Though he perceived his confinement as an undignified insult at first, eventually PIB decided that his new life of leisure was pretty darned comfy after all. When I was laid off from my job and began spending great swaths of time at home in the daytime, PIB became my 24-hour-a-day companion. Where once he’d enduredthe indignity of being held and petted as part of his job as family cat/property guard, now he sought it out, spending a great deal of time on my lap, purring when he wasn’t actually snoring. He didn’t mind if I slipped my hands under him for the deep warmth his little body radiated. And when I got hip bursitis, he made it a habit to meatloaf on my hips at night, once again sharing his magical cat-warmth. As time passed
we became closer and closer, PIB and I. I brought him over to live at my mom’s house with us once it was clear she shouldn’t live alone anymore. And when PIB died at 15 years old last fall, I simply crumbled with grief. That sweet old cat was my brother.
These wonderful animals—and all the others: Jake, Petey, Mugs I and Mugs II the boxers; Albert the Boston terrier; Winston the English bulldog; Spinner
the Siamese cat; Alex and Merlin the marmalade tabbies; sweet Nessie the Doberman mix; Finny McCool the Scottie/Schnauzer (Schnottie?); Shadow the Labrador retriever; and now, Mouse the Maine Coon cat—each gave or still gives me love and devotion, laughter, comfort, my Beloved Friends and Companions. Brothers and sisters, even. As Adrienne, the writer of the blog You Don’t Look Sick wrote yesterday, “Dogs are so intuitive. My doggies know when I am ill and won’t leave my side. When I am in bed sick, they don’t even want to leave me to go eat.” Adrienne gets it. She obviously has some dear animal friends, herself.

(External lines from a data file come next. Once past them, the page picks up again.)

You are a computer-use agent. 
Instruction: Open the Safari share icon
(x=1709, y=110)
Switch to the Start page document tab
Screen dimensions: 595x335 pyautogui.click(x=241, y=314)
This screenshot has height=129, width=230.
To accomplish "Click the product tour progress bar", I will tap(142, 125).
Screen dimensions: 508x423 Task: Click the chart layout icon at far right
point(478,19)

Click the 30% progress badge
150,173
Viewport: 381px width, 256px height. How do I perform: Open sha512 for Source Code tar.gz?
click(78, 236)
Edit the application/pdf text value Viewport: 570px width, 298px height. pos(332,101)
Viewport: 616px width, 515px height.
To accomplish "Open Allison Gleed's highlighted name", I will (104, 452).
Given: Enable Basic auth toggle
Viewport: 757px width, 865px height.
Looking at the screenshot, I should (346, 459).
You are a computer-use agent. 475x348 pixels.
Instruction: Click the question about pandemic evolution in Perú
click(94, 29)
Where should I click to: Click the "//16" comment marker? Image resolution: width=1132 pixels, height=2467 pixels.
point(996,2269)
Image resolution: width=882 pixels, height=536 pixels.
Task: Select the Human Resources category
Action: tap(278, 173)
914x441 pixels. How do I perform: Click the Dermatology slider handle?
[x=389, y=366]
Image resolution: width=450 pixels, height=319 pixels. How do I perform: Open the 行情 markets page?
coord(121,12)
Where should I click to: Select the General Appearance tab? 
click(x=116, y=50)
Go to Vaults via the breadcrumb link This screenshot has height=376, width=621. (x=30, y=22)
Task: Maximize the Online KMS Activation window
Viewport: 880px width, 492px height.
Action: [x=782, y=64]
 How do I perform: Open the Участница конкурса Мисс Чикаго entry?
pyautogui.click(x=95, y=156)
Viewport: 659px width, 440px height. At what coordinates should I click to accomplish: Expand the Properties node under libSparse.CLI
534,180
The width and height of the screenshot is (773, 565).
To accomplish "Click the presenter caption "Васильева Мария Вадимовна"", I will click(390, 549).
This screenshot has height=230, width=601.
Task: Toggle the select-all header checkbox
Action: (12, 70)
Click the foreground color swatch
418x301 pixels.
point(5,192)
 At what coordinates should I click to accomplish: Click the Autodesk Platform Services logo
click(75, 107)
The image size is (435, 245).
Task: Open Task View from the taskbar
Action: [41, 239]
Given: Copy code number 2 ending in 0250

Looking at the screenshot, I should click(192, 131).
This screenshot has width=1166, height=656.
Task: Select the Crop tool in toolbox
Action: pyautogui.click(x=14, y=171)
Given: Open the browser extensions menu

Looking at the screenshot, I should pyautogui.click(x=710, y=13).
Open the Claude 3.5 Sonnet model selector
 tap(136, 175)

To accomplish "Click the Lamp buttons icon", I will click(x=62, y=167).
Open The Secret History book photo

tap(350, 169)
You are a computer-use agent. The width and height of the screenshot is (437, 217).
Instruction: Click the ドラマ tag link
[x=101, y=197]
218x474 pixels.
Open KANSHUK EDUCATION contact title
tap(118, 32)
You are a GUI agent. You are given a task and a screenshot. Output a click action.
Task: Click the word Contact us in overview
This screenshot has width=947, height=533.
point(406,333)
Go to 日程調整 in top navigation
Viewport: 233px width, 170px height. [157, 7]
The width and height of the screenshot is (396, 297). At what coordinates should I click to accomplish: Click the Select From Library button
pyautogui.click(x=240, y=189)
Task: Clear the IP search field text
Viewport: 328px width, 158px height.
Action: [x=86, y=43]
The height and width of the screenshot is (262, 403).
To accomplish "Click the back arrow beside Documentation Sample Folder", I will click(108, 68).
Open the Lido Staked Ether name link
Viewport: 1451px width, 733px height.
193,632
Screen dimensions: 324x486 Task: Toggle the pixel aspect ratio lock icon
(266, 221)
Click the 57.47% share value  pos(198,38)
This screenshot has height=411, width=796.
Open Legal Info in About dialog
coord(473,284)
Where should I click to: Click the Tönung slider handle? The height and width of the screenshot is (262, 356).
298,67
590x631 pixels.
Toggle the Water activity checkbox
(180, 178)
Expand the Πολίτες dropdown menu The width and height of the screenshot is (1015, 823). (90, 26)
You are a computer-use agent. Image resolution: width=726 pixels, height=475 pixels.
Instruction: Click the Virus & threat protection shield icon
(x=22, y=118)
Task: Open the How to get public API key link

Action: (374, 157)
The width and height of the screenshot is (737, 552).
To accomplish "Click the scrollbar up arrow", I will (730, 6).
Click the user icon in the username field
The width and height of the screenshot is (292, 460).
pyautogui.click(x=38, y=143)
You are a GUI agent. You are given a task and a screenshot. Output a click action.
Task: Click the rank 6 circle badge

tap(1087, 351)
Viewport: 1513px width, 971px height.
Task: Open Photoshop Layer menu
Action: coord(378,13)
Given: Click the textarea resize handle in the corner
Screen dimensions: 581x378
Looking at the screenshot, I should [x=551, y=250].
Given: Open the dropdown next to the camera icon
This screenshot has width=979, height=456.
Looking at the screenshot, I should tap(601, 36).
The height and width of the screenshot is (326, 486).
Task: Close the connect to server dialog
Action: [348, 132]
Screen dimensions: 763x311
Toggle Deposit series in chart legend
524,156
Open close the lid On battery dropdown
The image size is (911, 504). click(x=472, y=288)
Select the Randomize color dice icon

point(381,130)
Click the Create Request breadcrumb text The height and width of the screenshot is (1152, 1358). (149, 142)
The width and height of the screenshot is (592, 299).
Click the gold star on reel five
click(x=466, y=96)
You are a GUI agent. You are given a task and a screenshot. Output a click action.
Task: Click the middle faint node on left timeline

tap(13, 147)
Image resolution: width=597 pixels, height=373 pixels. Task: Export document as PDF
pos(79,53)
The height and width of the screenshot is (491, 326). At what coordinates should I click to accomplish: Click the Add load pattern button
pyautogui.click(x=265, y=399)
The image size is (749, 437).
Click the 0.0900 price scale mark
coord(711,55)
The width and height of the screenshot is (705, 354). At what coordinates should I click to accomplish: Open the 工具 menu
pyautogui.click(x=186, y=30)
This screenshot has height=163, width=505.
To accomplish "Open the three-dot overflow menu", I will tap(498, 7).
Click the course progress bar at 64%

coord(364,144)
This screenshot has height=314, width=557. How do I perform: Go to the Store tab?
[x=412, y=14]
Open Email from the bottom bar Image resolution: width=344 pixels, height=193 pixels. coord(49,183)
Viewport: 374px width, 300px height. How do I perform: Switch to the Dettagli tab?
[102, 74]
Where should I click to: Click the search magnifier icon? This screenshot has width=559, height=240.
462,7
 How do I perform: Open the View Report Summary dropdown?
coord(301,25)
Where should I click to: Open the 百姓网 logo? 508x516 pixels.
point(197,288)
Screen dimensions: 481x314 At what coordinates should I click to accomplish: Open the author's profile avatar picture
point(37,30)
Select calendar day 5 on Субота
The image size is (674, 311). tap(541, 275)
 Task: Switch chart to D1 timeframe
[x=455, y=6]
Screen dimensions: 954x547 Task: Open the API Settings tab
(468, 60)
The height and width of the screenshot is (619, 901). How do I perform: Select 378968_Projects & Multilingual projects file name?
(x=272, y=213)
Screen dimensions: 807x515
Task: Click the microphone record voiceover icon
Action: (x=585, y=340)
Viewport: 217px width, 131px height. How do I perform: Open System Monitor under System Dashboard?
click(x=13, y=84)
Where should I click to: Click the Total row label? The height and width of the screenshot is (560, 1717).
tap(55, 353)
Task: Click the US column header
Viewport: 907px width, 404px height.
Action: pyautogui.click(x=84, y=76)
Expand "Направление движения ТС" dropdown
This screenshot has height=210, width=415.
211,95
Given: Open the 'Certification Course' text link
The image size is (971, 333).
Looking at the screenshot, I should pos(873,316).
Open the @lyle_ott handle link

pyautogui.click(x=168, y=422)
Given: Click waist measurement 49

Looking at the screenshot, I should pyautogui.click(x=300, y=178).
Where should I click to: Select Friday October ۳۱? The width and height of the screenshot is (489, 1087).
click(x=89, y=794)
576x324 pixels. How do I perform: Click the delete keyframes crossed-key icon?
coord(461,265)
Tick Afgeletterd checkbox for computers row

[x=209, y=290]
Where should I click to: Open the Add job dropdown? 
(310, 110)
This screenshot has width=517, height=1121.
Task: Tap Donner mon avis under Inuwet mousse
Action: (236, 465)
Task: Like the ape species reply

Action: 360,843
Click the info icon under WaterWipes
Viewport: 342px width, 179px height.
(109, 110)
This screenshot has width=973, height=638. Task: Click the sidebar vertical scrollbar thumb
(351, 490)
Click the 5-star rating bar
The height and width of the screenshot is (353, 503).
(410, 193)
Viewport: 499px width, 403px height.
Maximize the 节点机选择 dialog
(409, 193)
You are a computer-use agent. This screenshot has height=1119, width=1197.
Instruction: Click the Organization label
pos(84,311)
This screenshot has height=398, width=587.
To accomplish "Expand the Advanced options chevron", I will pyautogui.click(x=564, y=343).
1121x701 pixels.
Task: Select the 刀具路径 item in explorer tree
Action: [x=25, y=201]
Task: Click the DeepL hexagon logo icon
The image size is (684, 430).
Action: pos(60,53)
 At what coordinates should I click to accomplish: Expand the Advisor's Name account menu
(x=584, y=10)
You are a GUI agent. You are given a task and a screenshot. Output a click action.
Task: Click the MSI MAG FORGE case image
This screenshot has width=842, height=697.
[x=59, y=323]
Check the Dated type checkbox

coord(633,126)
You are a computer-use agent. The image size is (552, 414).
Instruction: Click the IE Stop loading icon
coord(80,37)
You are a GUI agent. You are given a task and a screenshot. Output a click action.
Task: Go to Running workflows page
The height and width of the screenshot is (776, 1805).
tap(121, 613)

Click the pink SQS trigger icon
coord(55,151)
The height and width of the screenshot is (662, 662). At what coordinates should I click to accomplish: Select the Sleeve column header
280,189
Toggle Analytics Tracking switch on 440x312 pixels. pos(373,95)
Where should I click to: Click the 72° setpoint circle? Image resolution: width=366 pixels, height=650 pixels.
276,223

Dogs surely are intuitive and deeply empathetic. Cats are, too. I can’t imagine my life without the selfless, unconditional love, sweetness and joy my companion animals have given me. It would be a barren, much less joyful life without them, I think. My hope is that I’ve fully returned that same generousness of spirit to them as I’ve cared for them, gave them a warm, comfortable home and even gave each of them a comfortable bed (usually mine). I’ve done my
best to freely give them back all the love and comfort they’ve given me to me.
Big, fluffy Mouse is becoming more and more comfortable with me and her new home as the days pass. She’s goofy, sweet and heartbreakingly affectionate—just exactly what I hoped she’d be like when I adopted her two weekends ago. My achy fingers sink to the palm into her thick fur, and she likes it. She purrs and rumbles and bumps her head into my hand, reminding me of my old buddy PIB and bringing tears to my eyes.
He, Max, Logan and Hector would be proud.